Exercise details
Set out exactly every line of the entries below, starting at the line that holds "Instruction: Click the lightbulb" and stopping after the line that holds "Task: Click the PNG".
- - -
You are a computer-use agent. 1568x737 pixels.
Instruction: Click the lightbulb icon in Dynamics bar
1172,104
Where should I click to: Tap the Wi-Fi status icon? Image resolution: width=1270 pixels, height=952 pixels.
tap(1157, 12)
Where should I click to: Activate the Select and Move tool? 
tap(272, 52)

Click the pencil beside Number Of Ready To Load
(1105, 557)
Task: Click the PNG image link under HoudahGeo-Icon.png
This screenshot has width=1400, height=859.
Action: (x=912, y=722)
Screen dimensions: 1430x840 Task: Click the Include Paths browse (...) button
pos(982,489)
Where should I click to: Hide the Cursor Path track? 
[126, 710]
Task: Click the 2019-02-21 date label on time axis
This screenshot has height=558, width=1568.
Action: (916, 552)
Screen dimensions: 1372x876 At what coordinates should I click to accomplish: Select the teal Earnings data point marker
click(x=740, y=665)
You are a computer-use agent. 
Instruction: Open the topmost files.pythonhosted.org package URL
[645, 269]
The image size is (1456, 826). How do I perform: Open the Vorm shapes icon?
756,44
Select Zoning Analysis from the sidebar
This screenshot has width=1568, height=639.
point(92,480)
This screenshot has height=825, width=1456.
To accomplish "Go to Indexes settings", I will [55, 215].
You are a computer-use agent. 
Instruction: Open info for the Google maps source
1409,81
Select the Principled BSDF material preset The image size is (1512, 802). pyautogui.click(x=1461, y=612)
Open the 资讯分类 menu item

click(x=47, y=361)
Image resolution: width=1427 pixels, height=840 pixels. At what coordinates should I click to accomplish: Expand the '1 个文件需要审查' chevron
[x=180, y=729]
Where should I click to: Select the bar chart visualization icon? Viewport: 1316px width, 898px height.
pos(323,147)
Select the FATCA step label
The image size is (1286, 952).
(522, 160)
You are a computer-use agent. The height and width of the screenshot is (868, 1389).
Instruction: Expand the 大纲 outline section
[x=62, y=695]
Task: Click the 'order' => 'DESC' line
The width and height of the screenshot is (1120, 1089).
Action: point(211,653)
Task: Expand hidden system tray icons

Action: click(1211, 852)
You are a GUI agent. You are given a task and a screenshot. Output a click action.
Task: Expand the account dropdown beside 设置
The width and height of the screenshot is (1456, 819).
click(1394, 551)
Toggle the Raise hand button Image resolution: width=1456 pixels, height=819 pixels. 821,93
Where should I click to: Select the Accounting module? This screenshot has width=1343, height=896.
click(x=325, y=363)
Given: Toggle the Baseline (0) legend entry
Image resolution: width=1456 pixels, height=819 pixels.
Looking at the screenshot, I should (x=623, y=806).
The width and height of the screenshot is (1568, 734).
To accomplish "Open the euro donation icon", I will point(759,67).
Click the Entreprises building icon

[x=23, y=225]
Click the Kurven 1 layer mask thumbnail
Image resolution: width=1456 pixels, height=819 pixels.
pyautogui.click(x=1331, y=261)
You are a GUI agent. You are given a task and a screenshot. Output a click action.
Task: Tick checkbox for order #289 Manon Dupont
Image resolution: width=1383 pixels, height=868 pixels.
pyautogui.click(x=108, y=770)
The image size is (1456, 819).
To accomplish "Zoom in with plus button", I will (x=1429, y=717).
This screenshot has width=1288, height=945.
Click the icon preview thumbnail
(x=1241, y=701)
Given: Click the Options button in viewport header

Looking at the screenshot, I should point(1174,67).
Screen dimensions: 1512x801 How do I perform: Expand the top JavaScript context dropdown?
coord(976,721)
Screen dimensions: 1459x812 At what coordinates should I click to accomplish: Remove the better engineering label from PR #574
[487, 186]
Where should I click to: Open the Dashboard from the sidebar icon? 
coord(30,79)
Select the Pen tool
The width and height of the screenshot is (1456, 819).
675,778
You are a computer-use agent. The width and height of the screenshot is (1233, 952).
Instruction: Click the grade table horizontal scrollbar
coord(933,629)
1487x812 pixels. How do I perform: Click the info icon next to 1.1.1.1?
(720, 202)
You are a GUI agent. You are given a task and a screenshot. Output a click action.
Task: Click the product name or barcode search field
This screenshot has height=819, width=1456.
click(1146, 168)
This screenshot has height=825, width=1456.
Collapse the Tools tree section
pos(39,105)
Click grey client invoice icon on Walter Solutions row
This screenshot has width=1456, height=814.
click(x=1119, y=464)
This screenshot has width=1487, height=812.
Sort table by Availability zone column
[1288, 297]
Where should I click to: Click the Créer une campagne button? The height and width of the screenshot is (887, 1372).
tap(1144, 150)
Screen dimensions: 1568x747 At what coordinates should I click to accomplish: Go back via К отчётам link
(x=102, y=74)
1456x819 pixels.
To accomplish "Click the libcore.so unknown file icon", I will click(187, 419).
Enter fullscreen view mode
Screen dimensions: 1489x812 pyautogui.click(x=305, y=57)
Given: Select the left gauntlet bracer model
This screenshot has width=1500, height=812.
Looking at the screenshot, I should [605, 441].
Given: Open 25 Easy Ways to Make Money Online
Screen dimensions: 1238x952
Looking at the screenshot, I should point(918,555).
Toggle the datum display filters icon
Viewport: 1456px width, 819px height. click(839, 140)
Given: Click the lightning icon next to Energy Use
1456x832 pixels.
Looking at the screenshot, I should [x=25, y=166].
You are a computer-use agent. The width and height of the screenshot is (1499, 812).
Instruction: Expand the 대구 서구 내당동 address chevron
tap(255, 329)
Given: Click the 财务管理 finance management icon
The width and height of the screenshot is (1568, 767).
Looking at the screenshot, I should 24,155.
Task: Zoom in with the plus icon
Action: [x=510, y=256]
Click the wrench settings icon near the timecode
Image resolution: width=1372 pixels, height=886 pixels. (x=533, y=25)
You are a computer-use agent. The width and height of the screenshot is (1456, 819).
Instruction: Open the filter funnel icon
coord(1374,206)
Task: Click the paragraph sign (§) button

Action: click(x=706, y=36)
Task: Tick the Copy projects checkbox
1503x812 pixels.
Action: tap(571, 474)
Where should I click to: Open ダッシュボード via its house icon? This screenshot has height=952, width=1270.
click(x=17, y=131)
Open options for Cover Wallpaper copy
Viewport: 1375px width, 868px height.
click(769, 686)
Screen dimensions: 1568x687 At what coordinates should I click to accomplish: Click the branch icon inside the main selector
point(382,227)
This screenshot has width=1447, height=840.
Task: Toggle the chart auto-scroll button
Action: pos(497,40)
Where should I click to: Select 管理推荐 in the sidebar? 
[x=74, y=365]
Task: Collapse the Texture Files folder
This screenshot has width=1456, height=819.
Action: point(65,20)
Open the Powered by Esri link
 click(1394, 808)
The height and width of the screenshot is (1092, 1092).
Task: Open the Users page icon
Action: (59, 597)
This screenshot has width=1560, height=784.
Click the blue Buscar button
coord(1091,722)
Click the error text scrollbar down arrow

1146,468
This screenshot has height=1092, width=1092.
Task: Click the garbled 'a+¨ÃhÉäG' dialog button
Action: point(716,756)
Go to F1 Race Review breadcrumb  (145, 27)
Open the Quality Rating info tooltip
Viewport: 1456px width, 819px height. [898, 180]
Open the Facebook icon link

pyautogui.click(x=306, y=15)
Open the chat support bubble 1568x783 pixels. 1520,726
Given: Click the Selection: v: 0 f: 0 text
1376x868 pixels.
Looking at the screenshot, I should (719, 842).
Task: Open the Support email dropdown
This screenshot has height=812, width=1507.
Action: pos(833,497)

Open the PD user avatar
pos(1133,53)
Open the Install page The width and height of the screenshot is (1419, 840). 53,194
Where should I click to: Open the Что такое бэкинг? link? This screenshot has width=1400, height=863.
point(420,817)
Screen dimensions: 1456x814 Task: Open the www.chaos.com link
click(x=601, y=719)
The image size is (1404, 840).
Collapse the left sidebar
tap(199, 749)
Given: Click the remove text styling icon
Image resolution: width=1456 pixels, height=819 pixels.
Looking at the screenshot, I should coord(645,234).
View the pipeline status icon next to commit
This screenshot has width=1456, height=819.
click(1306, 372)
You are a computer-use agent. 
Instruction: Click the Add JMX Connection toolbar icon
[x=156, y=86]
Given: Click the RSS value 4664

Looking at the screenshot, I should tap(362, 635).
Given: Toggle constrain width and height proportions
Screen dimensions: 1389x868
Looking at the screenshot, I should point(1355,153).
- - -
Written solution
Instruction: Click the lightbulb icon in Dynamics bar
1172,104
Where should I click to: Tap the Wi-Fi status icon? Image resolution: width=1270 pixels, height=952 pixels.
tap(1157, 12)
Where should I click to: Activate the Select and Move tool? 
tap(272, 52)

Click the pencil beside Number Of Ready To Load
(1105, 557)
Task: Click the PNG image link under HoudahGeo-Icon.png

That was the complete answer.